=== Provided entries ===

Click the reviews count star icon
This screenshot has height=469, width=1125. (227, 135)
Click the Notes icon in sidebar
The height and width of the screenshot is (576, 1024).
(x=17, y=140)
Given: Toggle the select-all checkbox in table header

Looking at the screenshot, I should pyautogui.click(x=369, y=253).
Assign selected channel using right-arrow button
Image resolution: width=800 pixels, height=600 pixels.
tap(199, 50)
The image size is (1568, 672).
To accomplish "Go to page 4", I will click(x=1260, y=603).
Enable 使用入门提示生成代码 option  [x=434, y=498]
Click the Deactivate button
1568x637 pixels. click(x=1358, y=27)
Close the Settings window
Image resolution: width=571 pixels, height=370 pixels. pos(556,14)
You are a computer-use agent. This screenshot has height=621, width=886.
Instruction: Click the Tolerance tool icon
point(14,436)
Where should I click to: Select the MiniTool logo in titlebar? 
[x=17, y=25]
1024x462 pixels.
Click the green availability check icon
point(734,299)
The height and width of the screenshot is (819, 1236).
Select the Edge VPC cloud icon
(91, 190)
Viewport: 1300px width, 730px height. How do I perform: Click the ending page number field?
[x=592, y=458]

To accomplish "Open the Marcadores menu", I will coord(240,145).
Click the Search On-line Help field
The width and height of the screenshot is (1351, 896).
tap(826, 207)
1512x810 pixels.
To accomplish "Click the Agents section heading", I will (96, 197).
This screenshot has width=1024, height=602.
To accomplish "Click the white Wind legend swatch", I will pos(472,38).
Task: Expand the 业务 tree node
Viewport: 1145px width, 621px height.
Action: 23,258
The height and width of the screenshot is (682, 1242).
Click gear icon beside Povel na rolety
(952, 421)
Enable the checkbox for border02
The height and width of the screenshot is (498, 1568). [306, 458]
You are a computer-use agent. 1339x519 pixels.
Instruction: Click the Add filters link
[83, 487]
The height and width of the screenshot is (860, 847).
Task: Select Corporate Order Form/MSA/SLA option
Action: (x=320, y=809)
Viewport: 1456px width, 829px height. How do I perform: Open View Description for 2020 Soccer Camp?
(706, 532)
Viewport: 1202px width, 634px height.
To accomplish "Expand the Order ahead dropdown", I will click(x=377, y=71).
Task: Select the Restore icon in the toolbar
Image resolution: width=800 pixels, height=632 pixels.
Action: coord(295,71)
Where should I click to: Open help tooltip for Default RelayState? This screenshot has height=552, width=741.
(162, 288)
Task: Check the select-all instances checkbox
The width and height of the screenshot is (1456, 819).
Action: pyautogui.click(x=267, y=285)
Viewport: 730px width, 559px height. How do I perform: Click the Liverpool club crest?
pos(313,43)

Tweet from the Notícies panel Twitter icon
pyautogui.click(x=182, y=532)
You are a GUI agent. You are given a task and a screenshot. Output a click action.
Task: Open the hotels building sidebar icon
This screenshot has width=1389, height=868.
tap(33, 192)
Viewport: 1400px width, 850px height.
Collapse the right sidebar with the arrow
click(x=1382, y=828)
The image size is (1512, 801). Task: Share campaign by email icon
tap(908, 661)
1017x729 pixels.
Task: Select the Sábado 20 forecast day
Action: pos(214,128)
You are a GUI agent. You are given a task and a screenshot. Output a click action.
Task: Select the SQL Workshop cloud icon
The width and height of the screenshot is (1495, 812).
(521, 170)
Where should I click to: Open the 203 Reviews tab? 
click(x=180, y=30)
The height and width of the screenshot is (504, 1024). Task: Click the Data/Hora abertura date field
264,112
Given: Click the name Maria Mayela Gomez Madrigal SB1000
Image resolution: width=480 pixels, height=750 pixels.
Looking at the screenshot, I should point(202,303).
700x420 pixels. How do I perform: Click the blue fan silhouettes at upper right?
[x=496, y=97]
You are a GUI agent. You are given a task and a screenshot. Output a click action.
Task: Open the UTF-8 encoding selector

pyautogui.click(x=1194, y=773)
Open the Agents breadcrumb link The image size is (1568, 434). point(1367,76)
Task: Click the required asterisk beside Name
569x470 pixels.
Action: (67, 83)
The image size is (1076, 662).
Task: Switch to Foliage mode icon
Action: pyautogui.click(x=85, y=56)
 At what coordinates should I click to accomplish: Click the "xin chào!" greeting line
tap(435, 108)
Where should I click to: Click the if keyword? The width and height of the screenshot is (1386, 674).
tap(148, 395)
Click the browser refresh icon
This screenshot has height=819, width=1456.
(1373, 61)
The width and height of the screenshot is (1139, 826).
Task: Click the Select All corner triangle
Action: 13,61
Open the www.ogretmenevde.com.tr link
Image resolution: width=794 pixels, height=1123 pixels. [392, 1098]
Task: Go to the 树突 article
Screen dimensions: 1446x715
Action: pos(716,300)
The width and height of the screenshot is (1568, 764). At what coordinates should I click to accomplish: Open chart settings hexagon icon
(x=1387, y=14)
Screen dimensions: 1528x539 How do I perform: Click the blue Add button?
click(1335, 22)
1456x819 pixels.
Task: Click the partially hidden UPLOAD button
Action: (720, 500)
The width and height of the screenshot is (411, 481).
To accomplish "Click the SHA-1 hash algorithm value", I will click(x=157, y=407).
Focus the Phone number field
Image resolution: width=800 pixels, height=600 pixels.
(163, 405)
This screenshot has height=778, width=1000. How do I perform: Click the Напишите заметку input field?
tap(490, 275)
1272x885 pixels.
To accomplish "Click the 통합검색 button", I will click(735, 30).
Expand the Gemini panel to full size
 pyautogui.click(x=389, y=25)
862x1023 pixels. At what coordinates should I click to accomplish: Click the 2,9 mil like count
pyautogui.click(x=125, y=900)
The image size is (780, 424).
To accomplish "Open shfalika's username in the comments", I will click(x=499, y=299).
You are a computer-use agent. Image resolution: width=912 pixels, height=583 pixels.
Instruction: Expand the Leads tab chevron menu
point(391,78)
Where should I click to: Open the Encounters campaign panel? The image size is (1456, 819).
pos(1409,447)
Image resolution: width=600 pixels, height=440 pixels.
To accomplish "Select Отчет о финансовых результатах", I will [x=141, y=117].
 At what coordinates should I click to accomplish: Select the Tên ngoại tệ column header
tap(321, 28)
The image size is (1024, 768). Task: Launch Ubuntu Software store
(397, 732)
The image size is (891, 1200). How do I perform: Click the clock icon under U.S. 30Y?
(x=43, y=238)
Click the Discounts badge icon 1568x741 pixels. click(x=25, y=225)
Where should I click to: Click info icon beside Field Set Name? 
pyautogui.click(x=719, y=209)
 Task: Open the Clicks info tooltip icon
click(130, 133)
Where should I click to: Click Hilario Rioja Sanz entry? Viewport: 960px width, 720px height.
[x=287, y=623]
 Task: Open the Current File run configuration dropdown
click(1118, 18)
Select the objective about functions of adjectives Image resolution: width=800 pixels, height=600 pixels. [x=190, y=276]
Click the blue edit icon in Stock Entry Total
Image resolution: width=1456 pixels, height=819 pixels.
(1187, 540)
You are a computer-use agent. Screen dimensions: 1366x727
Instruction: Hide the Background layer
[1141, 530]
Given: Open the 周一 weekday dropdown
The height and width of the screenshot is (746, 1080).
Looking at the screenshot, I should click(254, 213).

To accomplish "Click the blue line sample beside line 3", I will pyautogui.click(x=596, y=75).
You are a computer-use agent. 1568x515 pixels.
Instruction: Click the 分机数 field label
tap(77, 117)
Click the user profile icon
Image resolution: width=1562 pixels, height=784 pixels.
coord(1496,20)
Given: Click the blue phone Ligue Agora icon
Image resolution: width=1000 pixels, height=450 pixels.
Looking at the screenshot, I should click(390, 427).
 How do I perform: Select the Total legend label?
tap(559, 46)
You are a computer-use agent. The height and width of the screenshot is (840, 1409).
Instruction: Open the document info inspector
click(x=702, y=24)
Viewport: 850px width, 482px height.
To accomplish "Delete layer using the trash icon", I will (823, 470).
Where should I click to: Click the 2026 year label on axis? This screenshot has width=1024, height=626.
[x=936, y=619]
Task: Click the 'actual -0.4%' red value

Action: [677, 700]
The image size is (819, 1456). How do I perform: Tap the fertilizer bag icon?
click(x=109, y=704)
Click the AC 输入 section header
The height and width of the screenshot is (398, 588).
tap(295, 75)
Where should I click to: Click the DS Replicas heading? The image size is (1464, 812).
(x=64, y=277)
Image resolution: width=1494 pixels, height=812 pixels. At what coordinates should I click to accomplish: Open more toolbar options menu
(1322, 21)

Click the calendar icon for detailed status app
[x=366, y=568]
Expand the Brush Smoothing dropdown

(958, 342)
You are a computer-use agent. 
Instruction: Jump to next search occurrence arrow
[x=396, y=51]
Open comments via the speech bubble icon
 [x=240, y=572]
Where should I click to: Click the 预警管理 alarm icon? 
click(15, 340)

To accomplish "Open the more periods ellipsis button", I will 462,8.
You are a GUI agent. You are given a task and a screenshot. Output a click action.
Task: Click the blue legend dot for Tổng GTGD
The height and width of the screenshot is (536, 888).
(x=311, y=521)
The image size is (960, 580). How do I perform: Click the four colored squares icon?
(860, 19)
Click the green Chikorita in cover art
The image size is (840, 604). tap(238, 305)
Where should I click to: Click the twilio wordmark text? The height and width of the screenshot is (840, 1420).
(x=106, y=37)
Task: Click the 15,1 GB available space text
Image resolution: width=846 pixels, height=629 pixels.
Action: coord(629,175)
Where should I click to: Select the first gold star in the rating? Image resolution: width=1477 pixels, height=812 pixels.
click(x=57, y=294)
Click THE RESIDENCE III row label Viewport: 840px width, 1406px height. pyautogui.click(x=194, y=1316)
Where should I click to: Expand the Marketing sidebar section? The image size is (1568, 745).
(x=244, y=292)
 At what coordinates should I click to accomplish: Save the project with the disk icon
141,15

===

## Goal of the exercise
Copy out the lines above without any changes, starting at the line that has "Click the Notes icon in sidebar" and ending after the line that has "[x=17, y=25]".

## Result of this exercise
Click the Notes icon in sidebar
The height and width of the screenshot is (576, 1024).
(x=17, y=140)
Given: Toggle the select-all checkbox in table header

Looking at the screenshot, I should pyautogui.click(x=369, y=253).
Assign selected channel using right-arrow button
Image resolution: width=800 pixels, height=600 pixels.
tap(199, 50)
The image size is (1568, 672).
To accomplish "Go to page 4", I will click(x=1260, y=603).
Enable 使用入门提示生成代码 option  [x=434, y=498]
Click the Deactivate button
1568x637 pixels. click(x=1358, y=27)
Close the Settings window
Image resolution: width=571 pixels, height=370 pixels. pos(556,14)
You are a computer-use agent. This screenshot has height=621, width=886.
Instruction: Click the Tolerance tool icon
point(14,436)
Where should I click to: Select the MiniTool logo in titlebar? 
[x=17, y=25]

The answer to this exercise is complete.